Bridge in Brussels, Belgium

The Jubilee Bridge (Pont du Jubilé; Jubelfeestbrug) is a road-and-foot-traffic bridge crossing Tour & Taxis Park in Brussels, Belgium. Built in 1904 to designs by the engineer Frédéric Bruneel, it connects the Boulevard du Jubilé/Jubelfeestlaan in the Maritime Quarter of Molenbeek-Saint-Jean on the south side to the Boulevard Émile Bockstael/Emile Bockstaellaan in Laeken on the north side.
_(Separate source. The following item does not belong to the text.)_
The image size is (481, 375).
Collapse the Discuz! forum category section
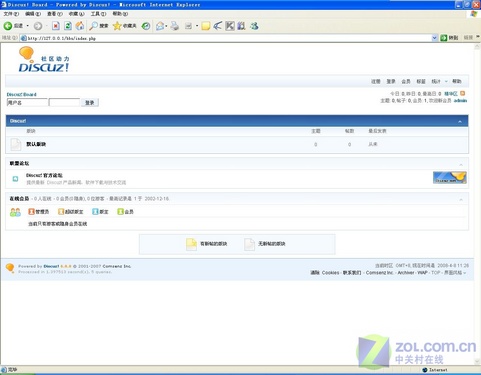coord(460,121)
The approximately 80 m metal bridge is an early example of a cantilever bridge in the city and features monumental stone supports and Art Nouveau-influenced detailing. During the 20th century, some of the bridge's decorative elements were removed. It was designated a protected monument in 2007 and underwent a major restoration before reopening to traffic in 2026.

==History==
At the end of the 19th century, the widening of the Willebroek Canal and the construction of a new seaport led to the development of Tour & Taxis as a major economic hub. Warehouses and administrative buildings were constructed on the border of the City of Brussels and Molenbeek-Saint-Jean and connected to the railway network. The development of the site contributed to the urbanisation of the surrounding neighbourhoods and the construction of new thoroughfares, including the Boulevard du Jubilé/Jubelfeestlaan and the Boulevard Émile Bockstael/Émile Bockstaellaan.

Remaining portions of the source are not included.